LACORS (The Local Authorities Coordinators of Regulatory Services) is part of the LGA Group. LACORS promotes quality regulation to councils in the areas of trading standards, environmental protection, licensing and gambling, food safety, health and safety, hygiene and standards, animal health and welfare and private sector housing. LACORS offer comprehensive advice and guidance to councils and their partners, disseminating good practice and providing up-to-date information on policies and initiatives that affect local people and local services. We lobby on behalf of councils and ensure that legislation and government policy can be practically implemented, and with our colleagues in the LGA group, ensure we contribute to sector-led improvement.

LACORS works with all local authorities across England and Wales in a number of key policy areas, including that relating to environmental protection.


· The monitoring and modelling systems provide an adequate measure of air quality. It is the question of how actions to improve air quality can be delivered more effectively that now requires additional focus.

· There is a significant evidence base regarding the health impacts of air pollution; however the Government may not be using the most up-to-date information.

· It is often frustrating for local authorities working towards improving air quality that they lack control over many of the main sources of pollution in their areas and funding for measures.

· The delivery chain for air quality is fragmented and there is a need for more co-ordinated working at all levels of government and between the various stakeholders.

· Significant behaviour change is required to reduce emissions and greater public understanding of air quality sources and impacts is necessary to achieve this.

Detailed comments on the areas of interest to the Committee are set out below.

The monitoring and modelling systems used by the Government and whether these provide an adequate measure of air quality

1. Local monitoring, national monitoring and modelling and the associated reporting are well established and relevant local authorities have developed a considerable amount of expertise in this area. Overall, the monitoring side of local air quality management works well. The current system may not provide an exact measurement of public exposure due to the limitations of locating monitoring stations where exposure is highest, but we consider that it does provide an adequate measure of air quality.

2. There does sometimes appear to be a disconnect between local monitoring and Department for Environment, Food and Rural Affairs (Defra) central modelling, on which we would seek further clarification.

3. Whilst the measurement of air quality is of course important, it is the question of how actions to improve air quality can be delivered more effectively that now requires additional focus.

The extent to which the Government fully understands and has identified the health and environmental risks caused by poor air quality

4. There is a significant evidence base on the health impacts of air pollution, especially with regard to particulate matter. The Committee on the Medical Effects of Air Pollution (COMEAP) has produced several reports, including on the effect on mortality of long-term exposure to air pollution. Other international studies have also contributed to our understanding of the impacts.

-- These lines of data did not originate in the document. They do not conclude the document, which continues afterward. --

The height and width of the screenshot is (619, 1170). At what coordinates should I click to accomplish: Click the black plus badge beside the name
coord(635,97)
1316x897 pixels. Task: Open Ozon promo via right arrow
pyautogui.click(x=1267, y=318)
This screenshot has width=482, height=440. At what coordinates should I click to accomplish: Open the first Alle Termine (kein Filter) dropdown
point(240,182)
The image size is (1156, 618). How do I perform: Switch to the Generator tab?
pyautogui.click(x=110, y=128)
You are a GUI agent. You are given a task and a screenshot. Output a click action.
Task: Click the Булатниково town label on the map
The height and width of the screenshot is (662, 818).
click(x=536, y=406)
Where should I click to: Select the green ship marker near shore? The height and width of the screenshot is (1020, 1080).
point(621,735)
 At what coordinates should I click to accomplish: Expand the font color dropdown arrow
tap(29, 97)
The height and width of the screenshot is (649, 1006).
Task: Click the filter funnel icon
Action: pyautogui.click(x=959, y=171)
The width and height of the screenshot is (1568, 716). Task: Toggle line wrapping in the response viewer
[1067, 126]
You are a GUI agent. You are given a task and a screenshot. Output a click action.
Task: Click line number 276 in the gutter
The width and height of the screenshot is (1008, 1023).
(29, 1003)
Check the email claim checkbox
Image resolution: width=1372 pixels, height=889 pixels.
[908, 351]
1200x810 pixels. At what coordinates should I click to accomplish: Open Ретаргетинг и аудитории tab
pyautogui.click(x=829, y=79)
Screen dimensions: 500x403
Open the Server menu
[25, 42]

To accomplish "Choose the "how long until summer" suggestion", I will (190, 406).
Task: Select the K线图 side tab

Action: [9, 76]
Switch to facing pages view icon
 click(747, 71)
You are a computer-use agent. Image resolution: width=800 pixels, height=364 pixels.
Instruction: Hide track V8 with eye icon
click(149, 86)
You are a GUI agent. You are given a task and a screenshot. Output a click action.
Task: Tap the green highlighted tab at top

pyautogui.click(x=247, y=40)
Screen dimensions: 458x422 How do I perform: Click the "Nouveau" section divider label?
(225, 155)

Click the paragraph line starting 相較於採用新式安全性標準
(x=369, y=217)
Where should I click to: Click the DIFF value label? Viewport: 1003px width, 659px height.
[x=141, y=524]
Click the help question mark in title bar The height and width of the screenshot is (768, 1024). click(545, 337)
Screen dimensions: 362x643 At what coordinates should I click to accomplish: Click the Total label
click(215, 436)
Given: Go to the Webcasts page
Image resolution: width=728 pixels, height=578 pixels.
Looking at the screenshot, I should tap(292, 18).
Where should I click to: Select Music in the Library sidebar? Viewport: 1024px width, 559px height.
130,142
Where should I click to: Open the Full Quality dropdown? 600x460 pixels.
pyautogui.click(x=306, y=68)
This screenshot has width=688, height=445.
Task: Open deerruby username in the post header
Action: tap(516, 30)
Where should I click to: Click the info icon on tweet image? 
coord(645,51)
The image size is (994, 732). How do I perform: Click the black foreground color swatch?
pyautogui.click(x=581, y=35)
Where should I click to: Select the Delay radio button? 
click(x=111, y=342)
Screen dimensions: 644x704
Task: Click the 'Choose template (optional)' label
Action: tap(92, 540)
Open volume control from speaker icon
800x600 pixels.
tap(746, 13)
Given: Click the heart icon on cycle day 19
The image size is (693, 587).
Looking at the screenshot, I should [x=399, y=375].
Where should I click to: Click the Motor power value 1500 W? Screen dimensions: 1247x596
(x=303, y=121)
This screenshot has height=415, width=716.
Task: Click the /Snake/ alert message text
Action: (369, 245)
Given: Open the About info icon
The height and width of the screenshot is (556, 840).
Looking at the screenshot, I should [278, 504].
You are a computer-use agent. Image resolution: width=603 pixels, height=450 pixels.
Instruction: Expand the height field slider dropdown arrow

5. However, the oft-quoted figure of 24,000 premature deaths per year is now over ten years old. In a letter to Mayor Johnson dated 20th September 2009, the Campaign for Clean Air in London highlighted that figures for premature deaths caused by air pollution could be significantly higher than those used by the Government, if calculated using more up-to-date relative risk coefficients and by applying the precautionary principle.1

6. The Air Quality Strategy 2007 and many other Government publications quote the statistic of 7-8 months of life lost which may not necessarily be the most effective way of expressing the impact, especially to the public. Averaging out the health impacts across the general population diminishes the impact per person actually affected i.e. years lost per statistical victim, which could be as high as 9.8 years2.

7. In comparison with particulate matter, there is much less evidence on the impacts of nitrogen dioxide partly, due to relatively limited research. As a result, some people doubt the need for action although LACORS would advocate a precautionary approach. Moreover, nitrogen dioxide targets are of course enshrined in EU legislation.

8. That the health impacts of air quality are relatively well established has not translated into prioritisation of the issue by the Government, particularly outside of Defra.

9. There is no question that the UK must act to improve air quality; indeed, failure to meet EU objectives and the known health impacts make it imperative. This being the case, the Government should use cost-effectiveness analysis to assess which measures should be taken as opposed to cost-benefit analysis which has a tendency to rule out many actions that could make a significant difference. Several measures considered in the Air Quality Strategy 2007 were ruled out for this reason.

10. We would also encourage the Government to review the weighting given to air quality impacts in its analyses to ensure that the figures are appropriate and up-to-date with current evidence.

11. It is not only the Government that needs to better understand the risks posed by poor air quality. If we are to be successful in reducing emissions, significant behavioural change such as a modal shift away from private vehicle use is needed by the public. In addition, many ‘big wins’ for air quality, such as low-emission zones, require significant public buy-in for them to be politically tenable. The experience of the referendum on congestion charging in Manchester illustrates this point. Air pollution often cannot be seen, smelt or tasted by the public and most people do not understand that it harms their health, all of which contributes to its low profile.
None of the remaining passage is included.